Superhero skills: Mr. Incredible boasts superhuman strength and agility, Elastigirl can bend and stretch herself, their son The Dash is a speedster and Violet is gifted with the power of invisibility.
The movie: Written by Max Landis and directed by Josh Trank. Chronicle is one of a handful of movies to warrant its found footage format, as three teenagers document their experiences after discovering a mysterious artefact underground. If they'd read at least one comic between them, they'd know that bizarre objects that have no place buried in the woods rarely come without side effects. Especially when you climb all over it and make as much physical contact as possible. The teen trio (Dane DeHaan, Alex Russell and Michael B. Jordan) are affected in life-changing ways, and as expected things spiral out of control as they abuse their newly-found abilities...
Superhero skills: Think Carrie without the blood-soaked prom. The boys possess the power to move objects with their minds - that includes being able to fly.
The movie: Before he stepped out with Spider-Man, Sam Raimi wanted to tackle a comic book hero. Failed attempts to secure gigs on Batman or The Shadow led him to a burst of creativity - and he unleashed his own brand of superhero upon the world. Darkman stars Liam Neeson as scientist Peyton Westlake, who is facially disfigured and left for dead after a tussle with a bunch of thugs. Luckily, his research into synthetic skin for acid-burn victims proves key to his survival, and he's able to track down those who tried to kill him... as Darkman.
Superhero skills: Darkman's revitalised research into facial skin masks allows for him to mimic the physical and aural traits of another person. He also undergoes surgery post-accident which gifts him with enhanced strength, allowing easier recovery times after fights, and no longer able to sense pain.
The movie: James Gunn's second superhero caper is a brutal, black comedy that captures the everyday trials and tribulations of what it means to be an everyday savior of humanity. Rainn Wilson is Frank Darbo, who christens himself the Crimson Bolt after his wife Sarah (Liv Tyler) falls under the spell of local strip club sleazebag Jacques (Kevin Bacon.) With his dapper costume and raring sidekick Boltie (Ellen Page), it's up to Crimson to take down the baddies in his neighborhood once and for all.

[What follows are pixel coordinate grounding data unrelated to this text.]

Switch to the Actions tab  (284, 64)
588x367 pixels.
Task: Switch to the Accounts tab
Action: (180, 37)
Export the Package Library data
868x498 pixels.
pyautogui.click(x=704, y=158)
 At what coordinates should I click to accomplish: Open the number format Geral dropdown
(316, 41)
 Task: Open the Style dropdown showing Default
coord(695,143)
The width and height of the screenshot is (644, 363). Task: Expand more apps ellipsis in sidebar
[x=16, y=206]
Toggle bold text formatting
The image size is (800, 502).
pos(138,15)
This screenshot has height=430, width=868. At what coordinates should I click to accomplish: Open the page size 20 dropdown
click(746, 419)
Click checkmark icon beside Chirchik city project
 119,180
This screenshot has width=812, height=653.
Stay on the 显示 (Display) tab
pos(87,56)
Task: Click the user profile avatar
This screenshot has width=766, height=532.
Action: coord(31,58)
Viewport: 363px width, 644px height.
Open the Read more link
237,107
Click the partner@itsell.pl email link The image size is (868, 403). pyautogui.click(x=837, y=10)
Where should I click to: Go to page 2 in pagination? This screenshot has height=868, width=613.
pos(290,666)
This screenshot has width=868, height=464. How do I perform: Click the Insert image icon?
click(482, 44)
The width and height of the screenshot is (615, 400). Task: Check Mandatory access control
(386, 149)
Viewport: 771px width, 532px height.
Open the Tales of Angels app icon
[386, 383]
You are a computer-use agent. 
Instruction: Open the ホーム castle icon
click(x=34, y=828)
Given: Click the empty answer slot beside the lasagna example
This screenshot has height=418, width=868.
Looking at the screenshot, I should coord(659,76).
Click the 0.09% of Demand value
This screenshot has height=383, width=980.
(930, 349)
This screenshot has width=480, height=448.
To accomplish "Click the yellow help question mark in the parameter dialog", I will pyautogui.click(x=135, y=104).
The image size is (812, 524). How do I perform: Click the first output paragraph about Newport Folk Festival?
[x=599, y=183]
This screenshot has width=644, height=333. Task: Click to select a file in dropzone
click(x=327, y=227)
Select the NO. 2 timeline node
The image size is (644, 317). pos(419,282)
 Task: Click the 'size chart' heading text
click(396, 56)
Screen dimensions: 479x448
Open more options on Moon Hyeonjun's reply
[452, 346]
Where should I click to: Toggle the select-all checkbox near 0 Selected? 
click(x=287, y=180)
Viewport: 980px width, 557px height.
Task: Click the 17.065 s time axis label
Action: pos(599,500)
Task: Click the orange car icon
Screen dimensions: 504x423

Superhero skills: Frank's enthusiasm for justice is his sharpest skill. His others are beating criminals with a pipe wrench and dishing out badass one-liners like "Shut up, crime!"
The movie: From the same creative domain as The Sixth Sense and Signs comes an imaginative take on the superhero origin story. M. Night Shyamalan constructed a standard comic book narrative structure and flipped the typical tropes of the genre on their head. Anchored in the real world. Bruce Willis stars as security guard David Dunn, a regular joe blessed with superhuman abilities. He meets the mysterious comic book dealer Elijah Price (Samuel L. Jackson) whose zealous addiction to comic lore aids Dunn in his quest to fight crime - but there's a sting to this tale.
Superhero skills: Dunn is indestructible - hence the title - and also hones his psychic abilities allowing him to witness the crimes of those he comes into physical contact with.